> _Exercise text_
The Robert Smerdon-trained Nature Strip has been an impressive winner at Sandown.
Another stunning win in a midweek race at Sandown has prompted jockey Ryan Maloney to rate lightly raced sprinter Nature Strip as good a horse as he has ridden.
Three-year-old Nature Strip started odds-on favourite in Wednesday’s United Petroleum Handicap (1000m) and the gelding lived up to the hype, belting his rivals by 5-1/2 lengths despite being allowed to cruise to the line in the final 50m by Maloney.
Nature Strip clocked 55.48sec for the 1000m and has now won three of his four starts and his past two wins at Moonee Valley and Sandown in benchmark-70 races have been by a combined 11 lengths.
“He’s as good a horse as I’ve ridden,” Maloney said.
Nature Strip’s win is some good news for trainer Robert Smerdon who is among eight people charged over race day treatments of horses.

> _Provided data_
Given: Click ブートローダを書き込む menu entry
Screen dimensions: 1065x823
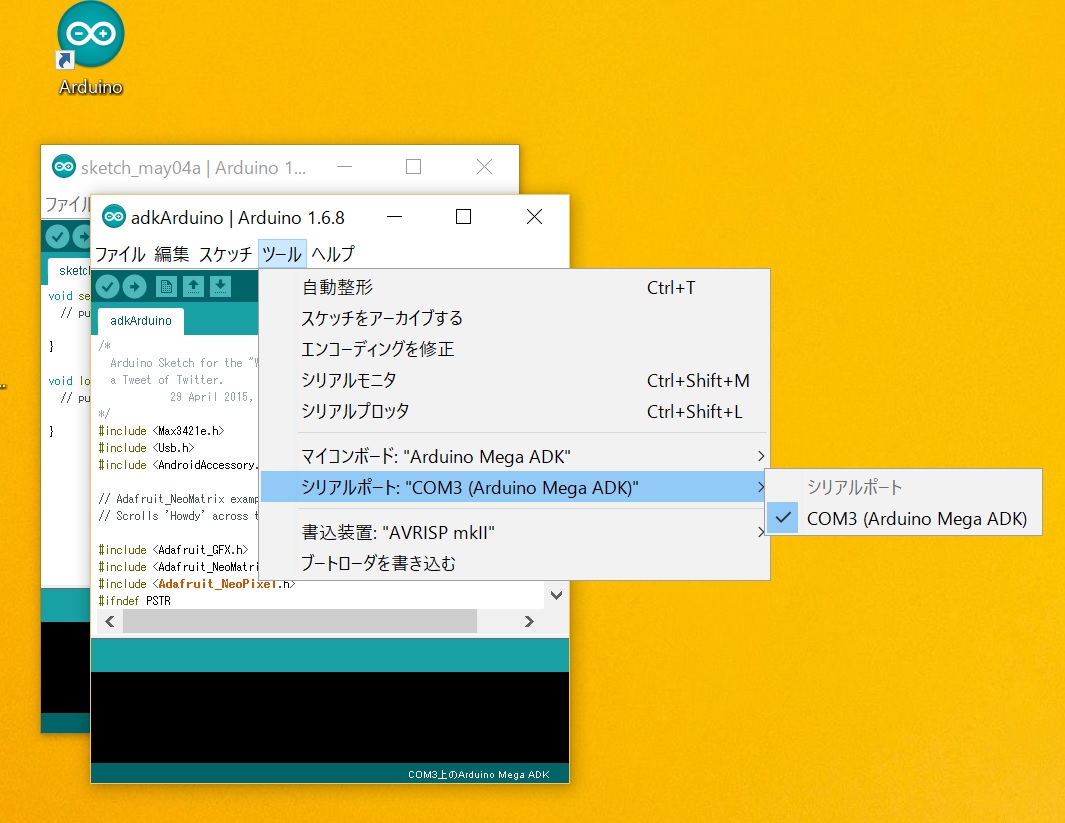Looking at the screenshot, I should (x=378, y=563).
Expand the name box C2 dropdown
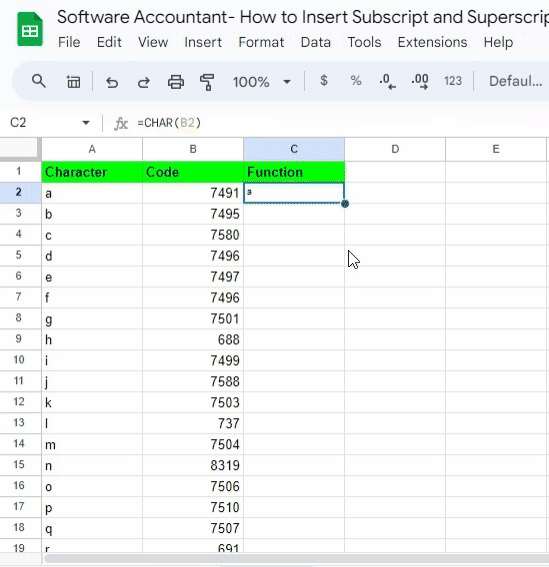 click(86, 123)
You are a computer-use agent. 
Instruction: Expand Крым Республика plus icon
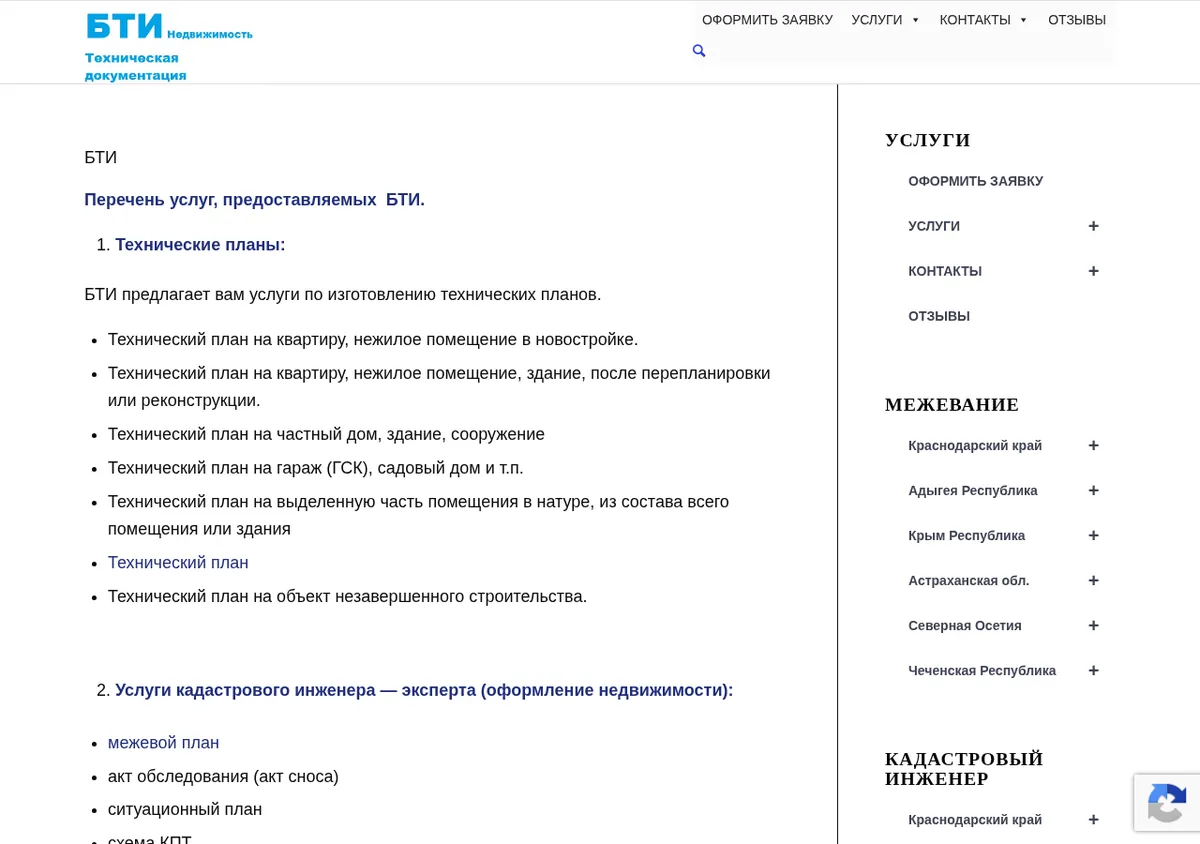pyautogui.click(x=1093, y=536)
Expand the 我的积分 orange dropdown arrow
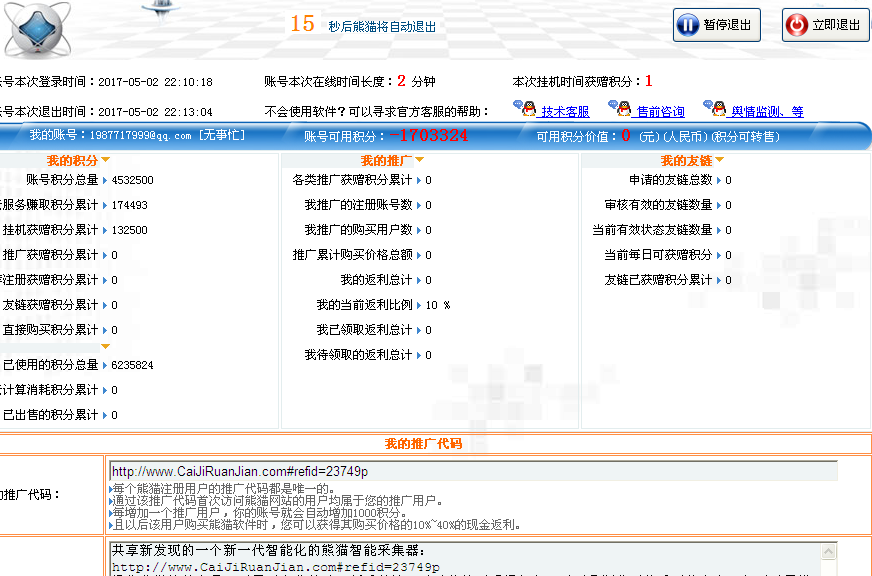Image resolution: width=872 pixels, height=576 pixels. point(105,160)
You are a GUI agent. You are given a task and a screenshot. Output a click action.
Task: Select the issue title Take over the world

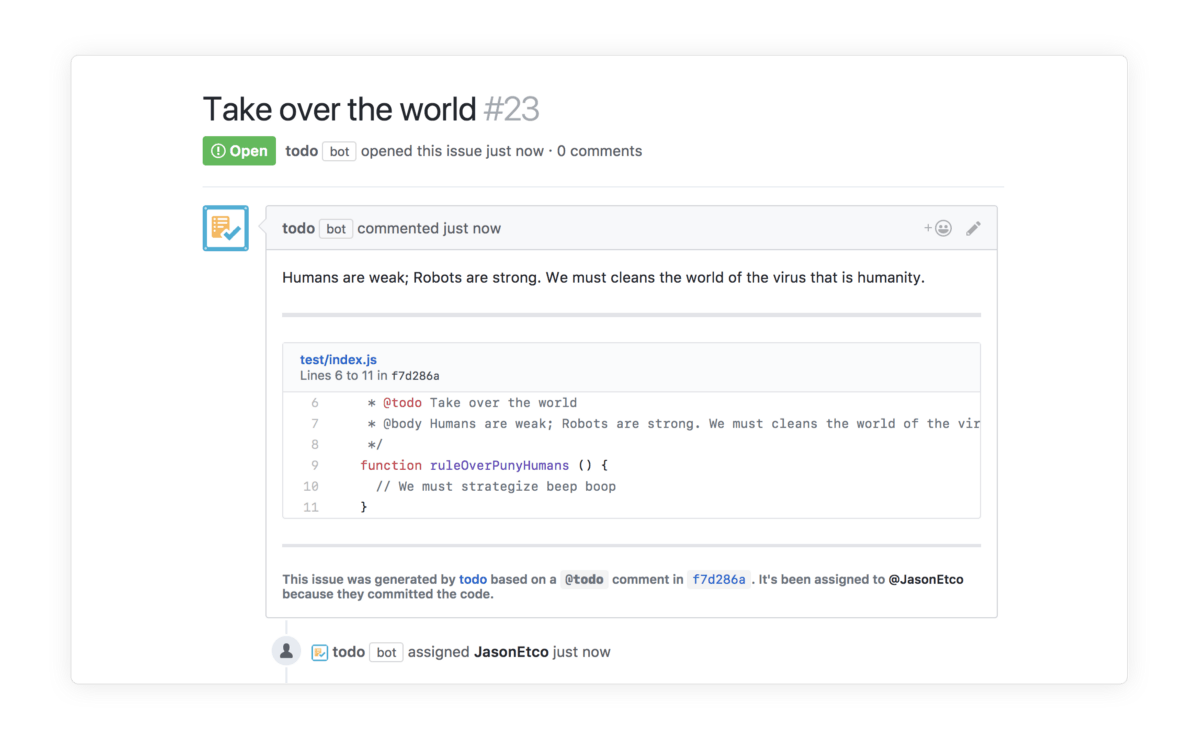point(338,109)
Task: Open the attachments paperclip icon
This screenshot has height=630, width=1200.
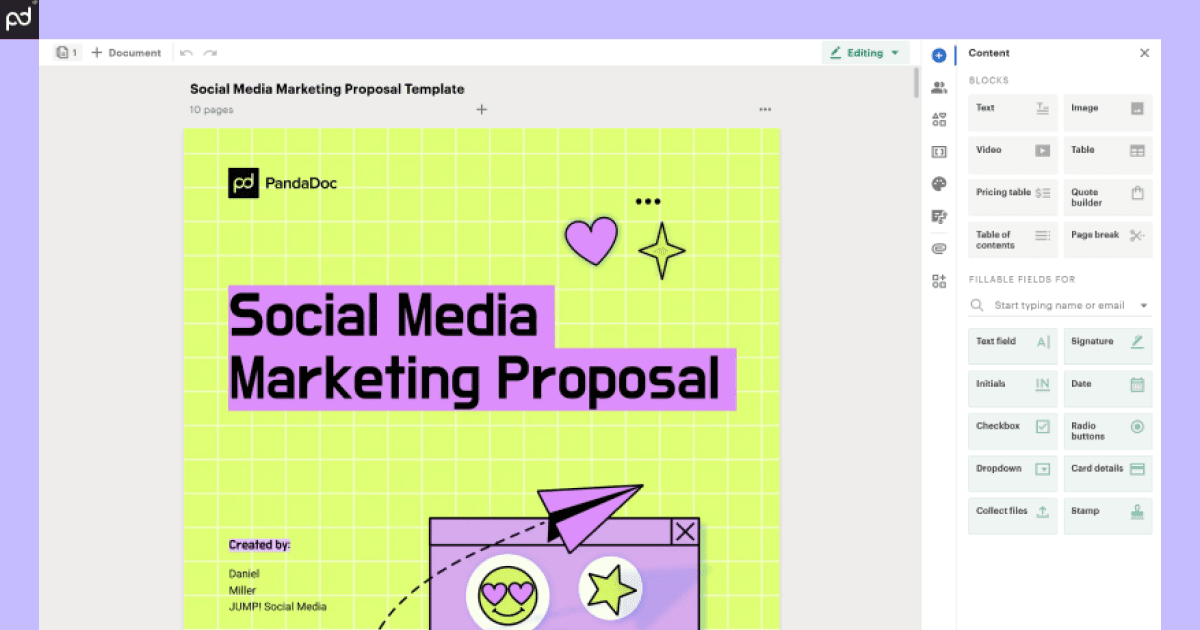Action: pyautogui.click(x=938, y=248)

> _What you should do_
Rewrite the Nature Strip report from "The Robert Smerdon-trained" up to and including "treatments of horses.", substituting "the jockey" for every occurrence of "Maloney".

> _Task result_
The Robert Smerdon-trained Nature Strip has been an impressive winner at Sandown.
Another stunning win in a midweek race at Sandown has prompted jockey Ryan the jockey to rate lightly raced sprinter Nature Strip as good a horse as he has ridden.
Three-year-old Nature Strip started odds-on favourite in Wednesday’s United Petroleum Handicap (1000m) and the gelding lived up to the hype, belting his rivals by 5-1/2 lengths despite being allowed to cruise to the line in the final 50m by the jockey.
Nature Strip clocked 55.48sec for the 1000m and has now won three of his four starts and his past two wins at Moonee Valley and Sandown in benchmark-70 races have been by a combined 11 lengths.
“He’s as good a horse as I’ve ridden,” the jockey said.
Nature Strip’s win is some good news for trainer Robert Smerdon who is among eight people charged over race day treatments of horses.